▸ Directions
Could you carry on the review of Season 2 of Four More Shots Please! from its last sentence?

▸ Provided passage

* start *

Four More Shots Please! (Amazon Prime)
Cast: Sayani Gupta, Bani J, Kirti Kulhari, Maanvi Gagroo, Lisa Ray, Milind Soman, Neil Bhoopalam, Prateik Babbar, Simone Singh, Amrita Puri, Shibani Dandekar
Direction: Nupur Asthana
Season 2 of Four More Shots Please! doesn’t disappoint. Like Season 1, it’s pacy, fun, good-looking and fails the Bechdel test (whether two women talk to each other about stuff other than men) repeatedly and so robustly that it now has a special place reserved in the family tree of Sex And The City.
Four More Shots Please!, or 4MSP, is inspired not just by Sex And the City the 1998 show in which four friends in New York regularly meet for lunch/dinner/drinks to discuss their love lives, work, bodies, desires, romance, men, babies and, well, sex but also Lena Dunham’s Girls that was very funny and had, among other actors, Adam Driver and Riz Ahmed.
4MSP is about four girlfriends in Mumbai who mostly meet in a bar owned by Jeh Wadia (Prateik Babbar) where they have repeated shots of intoxicating beverages and then indulge in high jinks behaviour.
There is Damini Rizvi Roy (Sayani Gupta), an investigative journalist who quit her job last season and is now, to induce a bit of real politics into the show, writing a book about a judge who is killed just before he was to deliver an important judgment.
She also has a true love, Jeh, and a sexy stepney. Then there’s Umang Singh (Bani J), the trainer who has gone from being bisexual to gay. She's still in love with the star Samara (Lisa Ray) who now wants to play ghar-ghar.
There’s Anjana Menon (Kirti Kulhari), a lawyer and divorced mother, who is facing blatant sexism at work and quits her job to pursue both, professional and personal highs.

* end *

▸ Provided data
* start *

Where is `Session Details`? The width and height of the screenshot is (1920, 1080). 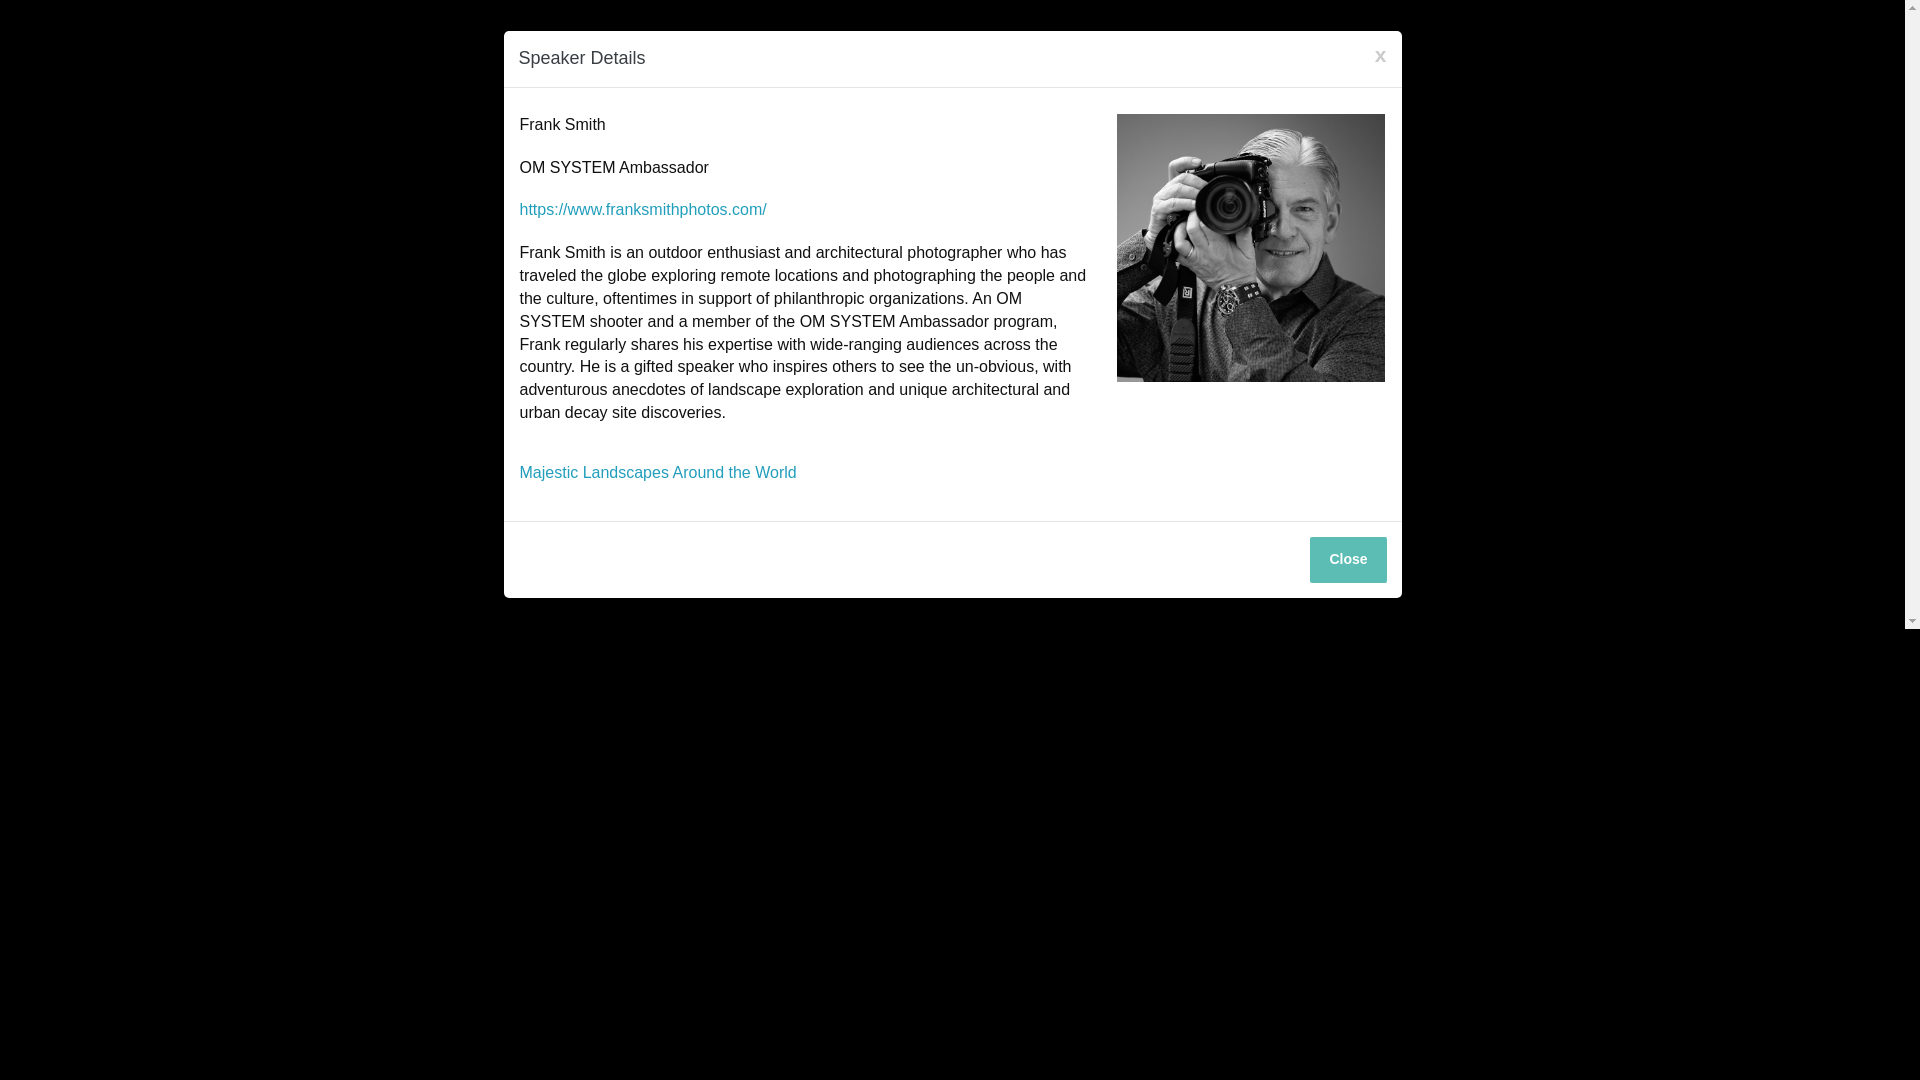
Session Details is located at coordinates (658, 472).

* end *

▸ Task output
And then there’s Sidhi Patel (Maanvi Gagroo), the single child of a wealthy couple who does this and that, including modest stripping for horny strangers, has finally accepted her weight but is waiting for the world to get over its body-shaming and pursuit of a warped notion of beauty.
All these girls have lives, professions, desires, but above and beyond all this substantive, meaningful stuff, they are pretty and have chic, fashionable, expensive wardrobes.
"It's aspirational," says stylist Aastha Sharma who, along with her all-women team, has styled the show’s characters since it began. She says the brief for Season 2’s look was to push the style quotient higher.
From Aastha I learnt that the show has come under some criticism and online bitching for being all about fashion and sex, and is, thus, frivolous.
That hardly an original sin. 4MSP is simply following Sex And The City's template of style, story, plot while locating its characters in a different time, different place, with minor deviations and a little more melodrama.
Season 2’s director, Nupur Asthana, says this fashion-forward look was something she inherited (Season 1 was directed by Anu Menon), and that if she had to do it herself she would have done it differently.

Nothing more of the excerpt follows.